File-open time grows with chunk count; metadata datasets are read on every open.
gzip on string arrays doesn't help meaningfully because LZ77 already does string-like compression and HDF5 string handling adds overhead per chunk.

Verdict: correct, and the choice is conservative — strict opt-in over opt-out. Easy to expand to additional IDataIO subclasses if benchmarks justify it later; harder to retract.

Cross-cutting design decisions

Compression-on-by-default at level 5

Defaults are policy. Three options were available:

Off by default — safest, but new files would need explicit opt-in to benefit.
On at level 1 — fast, smaller win.
On at level 5 — chosen.

Level 5 is the gzip middle of the road: typically 60-80% of level-9 ratio at 30-40% of level-9 CPU cost. For voxel/feature data this lands at ~3× smaller files with negligible read-side decompression cost (deflate decode is very fast). The CPU cost on write is bounded by the user's IO subsystem; on most modern disks gzip-5 is faster end-to-end than uncompressed (the PCI/SATA savings exceed the compression cost). Justified.

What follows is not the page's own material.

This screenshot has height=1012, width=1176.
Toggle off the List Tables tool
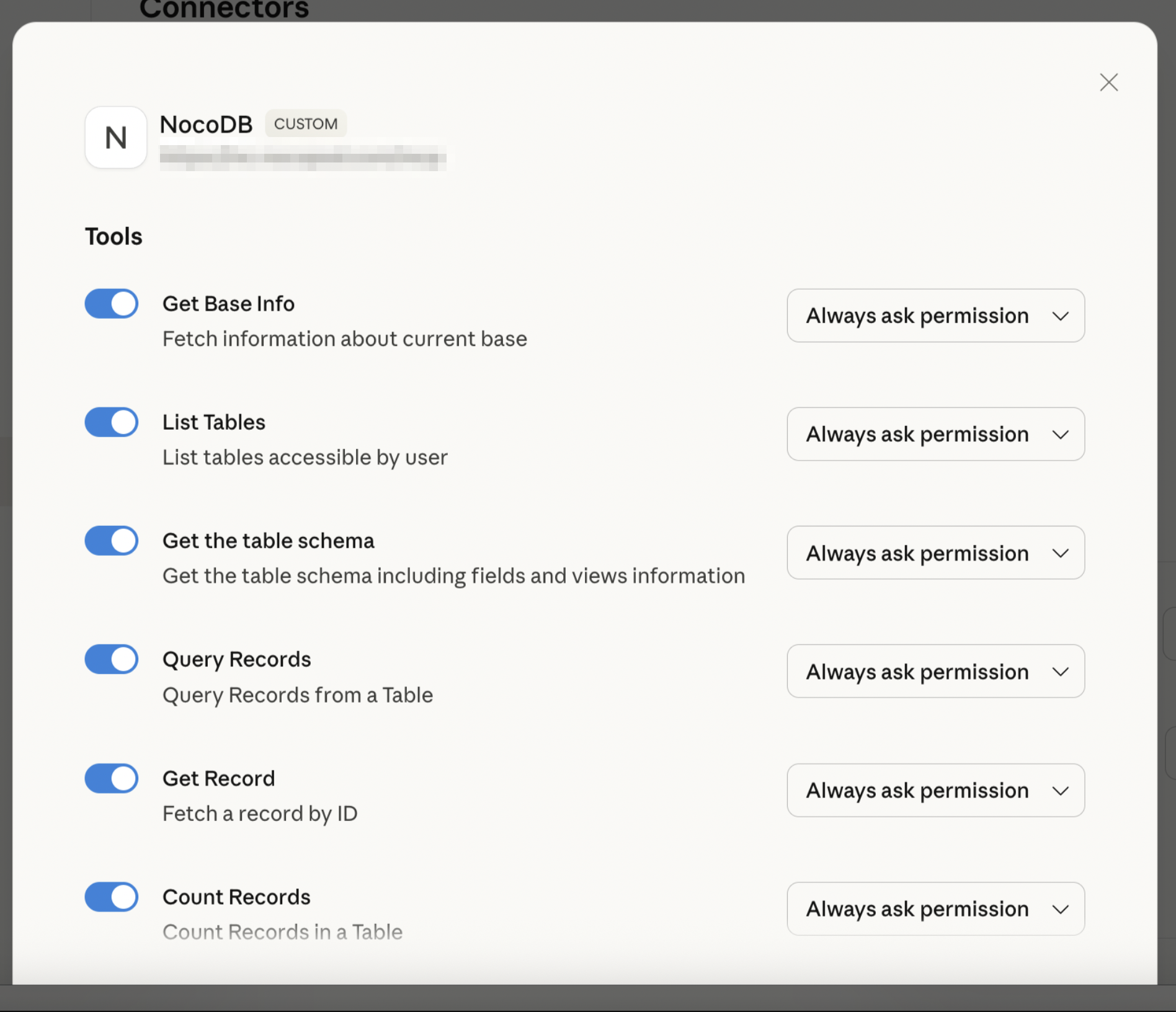tap(112, 422)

`FromSIMPLJson` sets `UseCompression = false`

This is the design decision that prevents a silent file-format compatibility surprise. SIMPL v6 wrote uncompressed files; if a SIMPL-imported pipeline silently started writing gzip-5 files, every downstream consumer that parses byte offsets, every script that hashes dream3d files for caching, every reproducibility regression suite, would see a one-time bit-for-bit difference. By forcing the default to false for SIMPL conversions, the imported pipeline produces the byte-identical output the user expected when they saved it. Verdict: this is exactly right. A linked params.linkParameters connects the bool to the level field in the UI, so user can manually enable compression if desired.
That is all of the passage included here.